The UNGC Local Network have marked itself ready to take responsibility for facilitating the further progress of the Russian community in these matters, including by forming an expert group of stakeholders (business, NGOs, business associations, academic segment) to work together, taking into account the decisions and proposals of the Summit, and by developing a catalog of measures (tools) that can be considered or scaled up by different stakeholders.
The Food Systems Summit is expected to achieve the following results:

1. Fostering meaningful action and measurable progress towards the implementation of the 2030 Agenda for Sustainable Development. The Summit will outline possible solutions, identify leaders and provide a call to action at all levels of food systems, including a call to national and local governments, companies and citizens.
2. Raising awareness and public debate on how reforming our food systems can help achieve the SDGs through reforms that benefit people and the planet.
3. Developing principles to guide governments and other stakeholders as they seek to use their food systems to support the achievement of the SDGs. These principles will form the basis of an optimistic and reassuring vision in which food systems will play a crucial role in building a more just and sustainable world.
4. Establishing a follow-up and review system to ensure that the Summit's results continue to drive new action and progress. Such a system would allow sharing of experiences, lessons learned and knowledge; it will also provide an opportunity to analyze the impact of the Summit.

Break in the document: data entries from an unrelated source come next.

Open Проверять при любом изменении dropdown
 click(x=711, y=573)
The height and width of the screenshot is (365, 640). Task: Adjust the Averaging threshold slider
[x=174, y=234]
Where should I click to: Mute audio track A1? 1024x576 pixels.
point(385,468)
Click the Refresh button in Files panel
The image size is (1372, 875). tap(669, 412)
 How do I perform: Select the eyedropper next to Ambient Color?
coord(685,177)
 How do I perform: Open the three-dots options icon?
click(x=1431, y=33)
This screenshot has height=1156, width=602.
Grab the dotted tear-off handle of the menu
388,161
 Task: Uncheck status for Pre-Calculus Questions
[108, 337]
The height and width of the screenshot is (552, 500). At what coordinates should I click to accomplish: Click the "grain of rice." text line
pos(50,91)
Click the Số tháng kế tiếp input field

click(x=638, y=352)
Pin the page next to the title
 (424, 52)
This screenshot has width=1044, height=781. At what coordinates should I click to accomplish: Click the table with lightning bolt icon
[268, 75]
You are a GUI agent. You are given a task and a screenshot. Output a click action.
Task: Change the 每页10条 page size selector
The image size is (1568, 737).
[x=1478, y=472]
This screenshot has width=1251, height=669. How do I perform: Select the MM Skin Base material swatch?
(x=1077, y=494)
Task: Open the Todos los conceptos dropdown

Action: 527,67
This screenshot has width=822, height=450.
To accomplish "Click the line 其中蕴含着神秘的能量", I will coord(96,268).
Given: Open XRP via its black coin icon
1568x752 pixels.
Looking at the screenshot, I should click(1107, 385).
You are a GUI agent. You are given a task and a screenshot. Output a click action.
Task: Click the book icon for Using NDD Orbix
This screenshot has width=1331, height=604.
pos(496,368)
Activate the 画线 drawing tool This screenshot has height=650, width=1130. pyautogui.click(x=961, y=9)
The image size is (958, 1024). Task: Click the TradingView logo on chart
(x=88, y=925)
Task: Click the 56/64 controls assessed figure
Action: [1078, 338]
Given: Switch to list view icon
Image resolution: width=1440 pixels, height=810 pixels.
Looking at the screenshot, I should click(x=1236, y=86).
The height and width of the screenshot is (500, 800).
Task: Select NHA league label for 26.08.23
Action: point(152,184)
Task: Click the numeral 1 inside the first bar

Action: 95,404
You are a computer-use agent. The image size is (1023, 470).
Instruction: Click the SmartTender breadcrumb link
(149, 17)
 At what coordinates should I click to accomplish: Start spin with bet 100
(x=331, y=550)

The dialogue discusses the context of the five main objectives of the Summit, which in turn will contribute to the achievement of all 17 interrelated SDGs:

1. Ensuring access to safe and nutritious food for all (enabling all people to be well nourished and healthy, progressive realization to the right of food)
2. Shifting to sustainable consumption patterns (promoting and creating demand for healthy and sustainable diets, reducing waste).
3. Boosting nature-positive production at sufficient scale (acting on climate change, reducing emissions, increasing carbon capture, regenerating and protecting critical ecosystems and reducing food loss and energy without undermining health or nutritious diets).
4. Advancing equitable livelihoods and value distribution (raising incomes, distributing risk, expanding inclusion, promoting full and productive employment and decent work for all).
5. Building resilience to vulnerabilities, shocks and stress (ensuring the continued functionality of healthy and sustainable food systems).